--- START OF PASSAGE GIVEN ---

Do I need a camera on it? Nope, got one already, works fine.
Do I need SMS/IM? Nope, and when I did, I got a Blackberry. Do I need a MP3 player? Got one.
A SD card slot? Not really.
Bluetooth? Nope.
A fast Wi-fi capability? Well, maybe that, but don't tell anyone.

That is where the sleek SPH-i550 comes in. Here is a tiny clamshell phone that can do a lot, but not everything, and that's OK in my book. It was also OK with my technophobe wife too, so I bought her a matching one.

Phone Features:

Rather than list an exhaustive list of features (which you can get from the Sprint website), I am going to discuss the features I use most. First, there is the phone handset and it is a great design with clear sound, loud enough to use outdoors on a noisy street, and just large enough to crook in your neck like a regular phone. In general, it holds tri-band connections (Sprint, Digital and Analog Roam CDMA stable), but I am frequently finding that my calls drop with a "Signal Faded" message more often than I would like, while my GPRS brethren just keep chatting along. Not sure why either when signal strength shows 2-3 bars.


The phone number buttons and screen are are backlit in blue and easy to use in low light environments with my big fingers. One feature I like is the recent call list, which is surprisingly NOT a native Palm app, like it was on the Kyocera 6135. The only way to access it is by pressing the talk button while not engaged on a call. When you scroll down the list, you can find several months of calls and their incoming/outgoing/missed call status and even add them to your Palm address book. The only features I would have liked to have seen is a call duration metric and an list export feature. Maybe on my next Palm phone.

My particular handset has lasted me about a year, but it is a fragile bird. For example, the power adaptor can plug directly into the handset as well into the two battery charger, but the flat multi-pin plug is flimsy and needs gentle coaxing to provide a connection to charge. Other fragility issues exist with breakage of the rear battery catch (on my wife's i550), which required the whole handset to be replaced. As a clamshell design, it folds up pretty small and hides nicely in a shirt pocket. That said, the fact that the i550 doesn't look like a Palm, means that I can use it in situations where fiddling with a complex gadget would be scoffed at or draw attention, like a business meeting or around my gadget-friendly kids. Sometimes its just better to be an undercover geek than SuperGeek.

--- END OF PASSAGE GIVEN ---

**WORK TO COMPLETE**:
1) Answer these questions from the SPH-i550 review:
(a) What message appears when a call drops?
(b) How is the recent call list reached?
(c) What part broke on the reviewer's wife's i550?
2) Carry the SPH-i550 review forward, picking up right after its last sentence.
The data below comes from a separate source.

--- START OF PROVIDED DATA ---

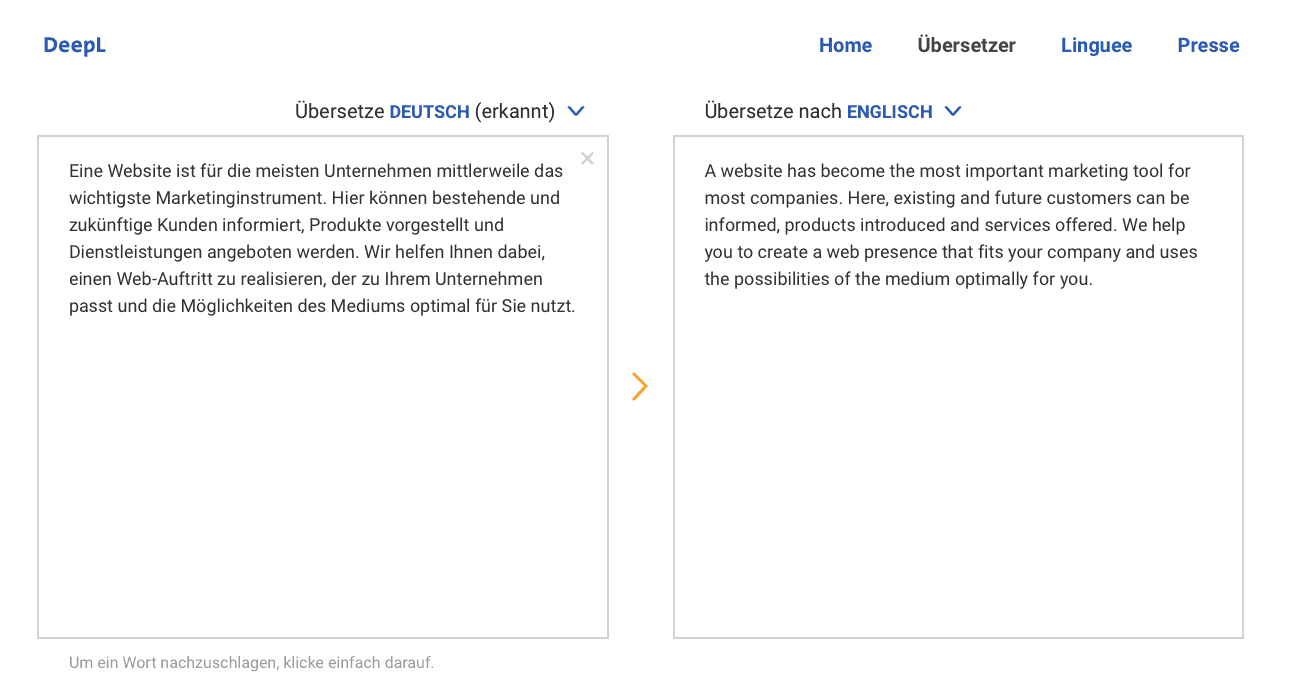
Task: Expand the target language chevron next to ENGLISCH
Action: tap(953, 111)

--- END OF PROVIDED DATA ---

**THE RESULTS**:
1)
(a) "Signal Faded"
(b) By pressing the talk button while not engaged on a call.
(c) The rear battery catch, which meant the whole handset had to be replaced.

2)
PDA features:

As a basic Palm, it rocks. In fact, I love that I don't have to use the stylus that much with the Palm application features, as the OK and Back buttons seem to be active on most screens and are conveniently placed to the left and right of the silver up/down rocker. On the other hand, it would have been nice to use these buttons as left/right scroll buttons instead of using the stylus. Most standard Palm features can be accessed by some combination of the pulldown menu button on the left side and up/down scroll if you are singlehanded, one-upping the old Palm/Zire design 4 button and single rocker paradigm. If you like using the telescoping stylus, you can still operate the phone with it and use the Grafitti pad and programmable buttons nicely.

Compatibility with older Palm 3.x apps is great and the processing speed is quick enough for most non-Blazer apps. Score two for Palm as the best converged PDA operating system. Speaking of Blazer, well, it is not exactly all that. The scroll speed, reload speed from cache, 1xrtt Sprint Vision download speed and page processing is pretty much like an old school 33.6K modem time on an intel 386 running Windows 3.1. Barely passing: I actually use it, but I hate it. Strangely enough, my i550 has developed some calibration "bugs" that may be related to the touch screen that only surface in Blazer, that make it difficult to use the stylus to press on links. It is as if the link were located elsewhere on the page. Recalibrating the stylus sometimes helps and rebooting the i550 sometimes helps. Go figure. Probably time for a new handset.

Battery Life:

Pretty poor. You have to wonder why a phone ships with two batteries in the box, one normal life and one extended life. I get about 12-15 hours standby/talk on normal and about 18-20 hours standby/talk on extended. Just figure that you have to charge up this baby every night and keep the other one charged up in your bag.

Other Misc. features:

Ring tones, mostly cheesy, not downloadable.
Voice recognition, pretty good.
Voice recording, in a 16Meg non-upgradeable memory. Useless.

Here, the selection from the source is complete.